▸ **What you should do**:
From the post below on plain text versus HTML email, copy out the passage from "The downsides with" up to and including "any email system).", word for word.

┌─ Page extract

Here’s an interesting question that I was asked earlier today; I can’t offer a definitive answer, but these are my thoughts. If you have any contradictory or complimentary comments, please comment or let me know.
“Can RTF/HTML Mail be as safe as plain text with regard to viruses/malware etc?”
Theoretically, I think plain text will always be safer since there’s less work for the server to do, and there’s no encoding of the content other than the real basics of wrapping up the envelope of the message (eg taking the various to/from/subject fields, encapsulating the blurb of body text, and turning it into an SMTP-formatted message).
Where things could get interesting is that plain text still allows for encoding of attachments (using, say, MIME or UUENCODE), which could still be infected or badly formed – so the risk level of attachments is technically the same (although in an RTF or HTML mail, the attachment can be inline with the text, which might mean the user is more likely to be lured into opening it, if it’s malicious).
There may be some risks from a server perspective in handling HTML mail which mean that a badly formed message might be used to stage a denial of service on the server itself. I heard tell of a case a few years ago when a national newsletter was sent out with a badly formed HTML section, and when the Exchange server was processing the mail to receive it, the store process crashed (bringing Exchange to its knees in an instant).
The downsides with that scenario were:
- The message was still in the inbound queue, so when the store came back online, it started processing the message again and <boom>
- This newsletter was sent to thousands of people, meaning that any company that had at least one person receiving that mail, had some instant server-down until they identified the offending message and fished it out of the queue.
This bug in Exchange was identified & fixed, but there’s always the theoretical possibility that since the formatting of an HTML message is more complex, there could be glitches in handling the message (in any email system).
Plain text mail is ugly and so lowest-common-denominator, it’d be telling everyone to save their documents as .TXT rather than .DOC or .PDF.
RTF mail works OK internally, but doesn’t always traverse gateways between Exchange systems, and isn’t supported by anything other than Outlook (ie mailing a user in Domino, they won’t see the rich text).
HTML mail may be slightly larger (ie to do the same content as you’d do with RTF takes more encoding and it’s sometimes a bit bigger as a result), but it’s much more compatible with other clients & servers, offers much better control of layout and traverses other email systems more smoothly.
I’d say HTML mail is the obvious way to go. Anyone disagree?

└─
┌─ Data to examine

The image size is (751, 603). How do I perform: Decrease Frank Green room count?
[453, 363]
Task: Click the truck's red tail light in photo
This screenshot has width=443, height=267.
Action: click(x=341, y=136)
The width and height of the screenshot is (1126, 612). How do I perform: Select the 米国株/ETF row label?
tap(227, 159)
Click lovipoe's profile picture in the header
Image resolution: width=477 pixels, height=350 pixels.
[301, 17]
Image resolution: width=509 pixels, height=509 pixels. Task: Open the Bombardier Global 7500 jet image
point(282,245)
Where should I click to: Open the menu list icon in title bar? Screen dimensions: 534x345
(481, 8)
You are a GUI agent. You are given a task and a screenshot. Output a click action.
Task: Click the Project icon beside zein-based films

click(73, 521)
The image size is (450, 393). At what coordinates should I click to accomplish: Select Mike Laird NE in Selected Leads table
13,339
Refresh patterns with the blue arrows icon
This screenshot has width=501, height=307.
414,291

└─

▸ **Your response**:
The downsides with that scenario were:
- The message was still in the inbound queue, so when the store came back online, it started processing the message again and <boom>
- This newsletter was sent to thousands of people, meaning that any company that had at least one person receiving that mail, had some instant server-down until they identified the offending message and fished it out of the queue.
This bug in Exchange was identified & fixed, but there’s always the theoretical possibility that since the formatting of an HTML message is more complex, there could be glitches in handling the message (in any email system).